Creating new materials is one of the main areas of contemporary nanotechnologies. The most prioritized research goals include creating materials with preliminarily set properties. Scientists of South Ural State University developed a theoretical model which allows determining parameters of a nanocomposite with desired characteristics.
The project entitled “Electro physical properties of nanocomposite materials” became winner of the Scientific Perspective contest which was held within the frameworks of Project 5-100. Its scientific supervisor is Doctor of Sciences (Physics and Mathematics), Professor Alexander Yalovets. Author of the project, postgraduate student of the Institute of Natural Sciences, Natalia Dyuryagina, told us about properties of the developed materials and the possibilities of their use.
“Nowadays nanocomposites are used in all spheres of science and technology, and the necessity to create new functional materials and studying their electro physical properties is constantly increasing. Nanocomposite materials are obtained by injecting nano-sized particles into the material. Depending on which materials we choose as the injection and matrix, we obtain a new functional material with unique properties. These properties depend on the size, concentration and form of nanoparticles. There are many experimental works in this sphere, but there is still no a specific theoretical model which would consider all processes taking place in this complex material,” notes Natalia Dyuryagina. “The goal of my work is to create such theoretical model. Using such model, it will be possible to predict properties of one nanocomposite or another, or select parameters necessary for creating a specific material with desired properties.”
The project is dedicated to researching two nanocomposite materials: polymethylmethacrylate with inclusion of cadmium sulfide and alumina with inclusion of strontium oxide. The first material is used while creating various optoelectronic, photovoltaic devices, and new elements for telecommunication systems (for example, semi-conductive photoelectric receivers). It is necessary to consider the possibility of using such devices under conditions of increased radiation. On the contrary, alumina and nanocomposites on its basis are sensible to absorbed dose of ionizing radiation and get used in dosimetry.
“The choice of polymethylmethacrylate is caused by its transparence to visible and short-range ultraviolet emission and its high insulating and physical-and-mechanical properties. Polymethylmethacrylate itself is radiation-unstable, however when injecting nanoparticles of cadmium sulfide, a radiation-resistant nanocomposite is obtained. This allows using it in nuclear power engineering when producing devices and equipment intended for space. Performance of such devices won’t be affected by radiation background. This is one of the primal objectives that we’ve set. The second objective is connected with the fact that alumina itself is very sensitive to radioactive emission. It is used in dosimetry along with composites on its basis.
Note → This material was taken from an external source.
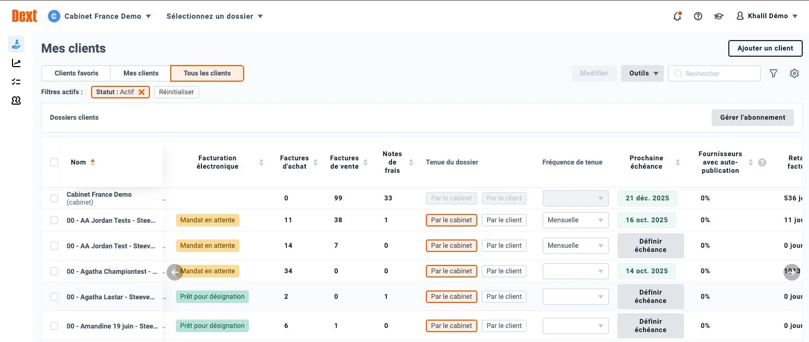Viewport: 809px width, 342px height.
Task: Open the Fréquence de tenue dropdown for Agatha Championtest
Action: [575, 271]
At the moment, I am trying to find out how exactly the inclusion of nanoparticles influences material’s sensitivity to radioactive emission, and try to determine the most optimal parameters of a nanocomposite.”
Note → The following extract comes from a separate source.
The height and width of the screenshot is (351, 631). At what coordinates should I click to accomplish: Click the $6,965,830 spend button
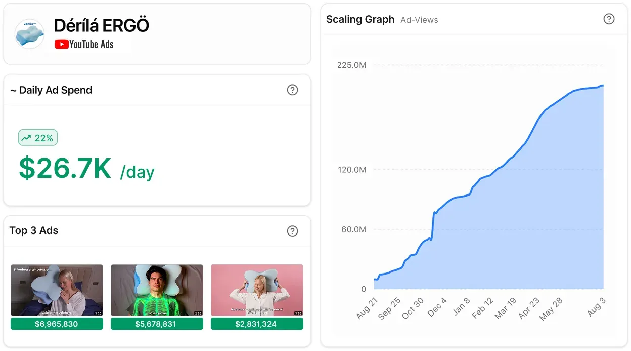tap(57, 324)
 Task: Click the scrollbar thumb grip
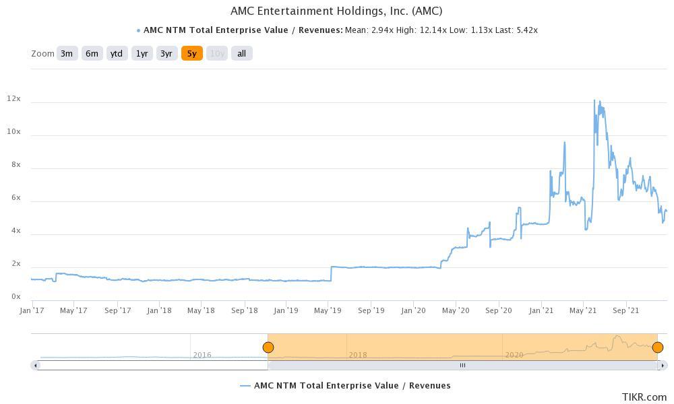pos(462,365)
Semi-conducting nanoparticles such as cadmium sulfide are able to glow across a broad range of wave length. Size-dependable properties of nanoparticles are connected with quantum-dimensional effects which are the stronger the smaller is the size of nanoparticles. However, for maximal implementation of their optic properties, it is necessary to protect nanoparticles from chemical exposure of the environment and isolate them from one another. For that, nanoparticles get injected to polymeric matrices.
“Nowadays there is not such a model which would prevent radioactive properties, radioactive conductivity or the range of nanocomposites’ luminescence,” notes Natalia Dyuryagina. “Our research is based on the system of Rose-Fowler equations. We developed an efficient method for solving this system of equations, and this method can already be used for nanocomposites, i.e. consider the inclusion of nanoparticles. This research will allow for optimizing the choice of parameters of nanocomposites (materials of the matrix and inclusions, the size and concentration of inclusions) with the goal of obtaining a new material with set properties. When researching the two nanocomposites which are used for absolutely controversial objectives, we discovered patterns of formation of radioactive conductivity of the nanocomposite materials depending on the intensity and duration of ionizing radiation, and on the size and concentration of inclusions.”
At the present time, the developed theoretical model allows for determining radioactive conductivity of pure material and nanocomposite, and electric conductivity of nonexposed material. The next stage of the project implementation will be improving the model in order to obtain specters of thermal and photo luminescence of nanocomposite materials. During experiments the absorbed dose of ionizing radiation is determined based precisely on the specter’s data.